In 1984, Ted Selker, a researcher at PARC, worked on a pointing stick based on a study that a typist needed a relatively long 0.75 sec to shift the hand from the keyboard to the mouse, and comparable time to shift back. Selker built a model of a device that would minimize this time. It was only three years later, working at IBM, that Selker refined his design, resulting in the TrackPoint product on which IBM received US patents for in 1996. In 2005, Lenovo acquired IBM's PC business making them one of the top PC makers overnight. Last week Lenovo's patent application for the reinvention of the TrackPoint was published by the US Patent and Trademark Office. The new design, according to Lenovo, may be integrated into future iterations of their ThinkPad and/or workstation keyboards.

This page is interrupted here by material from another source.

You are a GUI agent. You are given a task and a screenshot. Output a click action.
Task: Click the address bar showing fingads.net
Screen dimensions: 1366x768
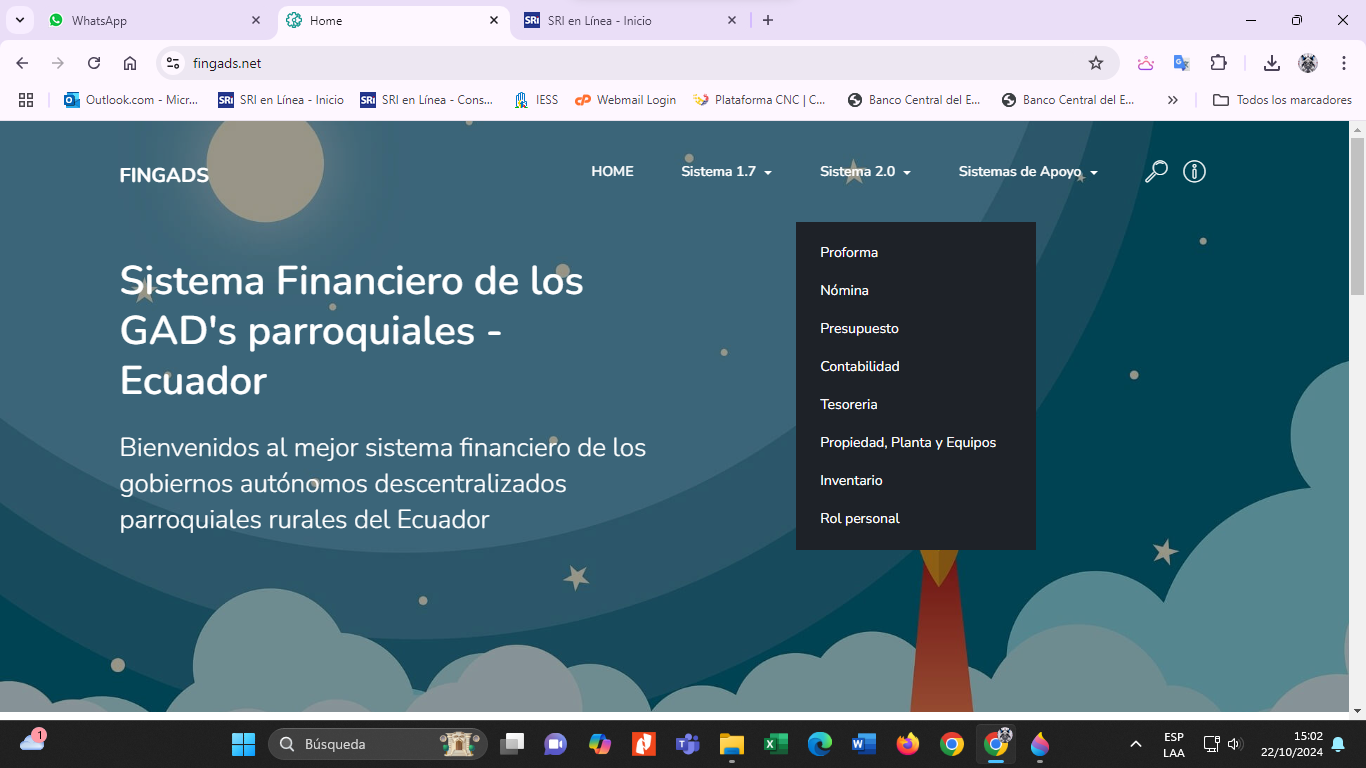pos(600,63)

Broadly speaking, Lenovo's exemplary embodiments such as patent FIG. 2C noted above, are part of an invention that provides methods and systems for inputting data. Exemplary embodiments may include a keyboard having one or more integrated keys which could be used as a data input device in a keyboard mode and in a touchpad mode. The integrated key may have a key top covering a plurality of keys of a typical keyboard. In the keyboard mode, the touch surface may detect a user's pressing movement and may send a signal to a computing device that the user has pressed a key that would be typically located at the position the user depressed.
In the touchpad mode, the touch surface of the integrated key may detect a user's movement, for example, and in response, a cursor or pointer on a screen of a computing device moves correspondingly to a new position. More specifically, in one exemplary embodiment, the "T, Y, G, H" keys may be integrated as a single key top with the touch surface having a touch sensor built in.